Scalable Detection of Similar Code: Techniques and Applications

Speaker:	Lingxiao JIANG
		Department of Computer Science
		University of California, Davis

Title:		"Scalable Detection of Similar Code: Techniques and
		 Applications"

Date:		Friday, 13 March, 2009

Time:		2:00pm - 3:00pm

Venue:		Lecture Theater E (Cheung On Tak Lecture Theater)
		HKUST

Abstract:

Similar code, commonly known as code clones, often occur in large programs
because of various software development practices, such as copying and
pasting code and n-version programming. Studies show that code duplication
can incur higher maintenance costs and lead to subtle errors. Identifying
similar code thus has many important applications, such as program
understanding, refactoring, optimization, and bug detection. In this talk,
I will present three pieces of my work on techniques and applications of
scalable detection of both syntactic and semantic code clones.

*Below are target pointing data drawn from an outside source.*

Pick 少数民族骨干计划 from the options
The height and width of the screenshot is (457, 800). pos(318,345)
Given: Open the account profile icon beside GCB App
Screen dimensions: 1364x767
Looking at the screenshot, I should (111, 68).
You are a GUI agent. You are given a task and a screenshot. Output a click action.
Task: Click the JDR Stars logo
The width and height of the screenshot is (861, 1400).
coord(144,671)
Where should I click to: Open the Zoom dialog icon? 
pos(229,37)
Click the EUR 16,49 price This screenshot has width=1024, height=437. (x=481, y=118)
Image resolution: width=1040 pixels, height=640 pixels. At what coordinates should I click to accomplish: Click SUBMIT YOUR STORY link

First, I will present Deckard, a scalable and accurate tree-based code
clone detection technique. The key insight is to represent syntax trees of
a program as structure-preserving characteristic vectors in the Euclidean
space and employ efficient hashing algorithms to cluster these vectors.
Our experiments showed that Deckard scales to billions of lines of code
with few false positives. Also, Deckard is language-generic, applicable to
any language with a formally specified grammar.

Second, we will look at a novel application of Deckard to bug detection.
In particular, I will describe a general notion of context-based
inconsistencies as strong indicators of clone-related bugs and the
application of Deckard to identify such inconsistencies. Many previously
unknown bugs in large projects such as the Linux
kernel and Eclipse were discovered. These bugs exhibit diverse
characteristics and are difficult to detect with any single previous bug
detection technique.

Third, I will describe EqMiner, the first scalable technique to detect
functionally equivalent code for understanding code duplication at the
semantic level. Inspired by Schwartz's randomized polynomial identity
testing, EqMiner uses automated random testing to quickly determine the
functional equivalence of arbitrary code fragments automatically extracted
from a large program. Evaluated on the Linux kernel, EqMiner discovered
many functionally equivalent code fragments that are syntactically
different.

I will conclude this talk by discussing future opportunities and
challenges related to code clone detection.


********************
Biography:

Lingxiao Jiang is a Ph.D. candidate in Computer Science at University of
California, Davis, where he specializes in software engineering. His
current research focuses on techniques and tools for improving software
quality and developer productivity. He received his M.S. in Applied
Mathematics and B.S. in Information Science from Peking University.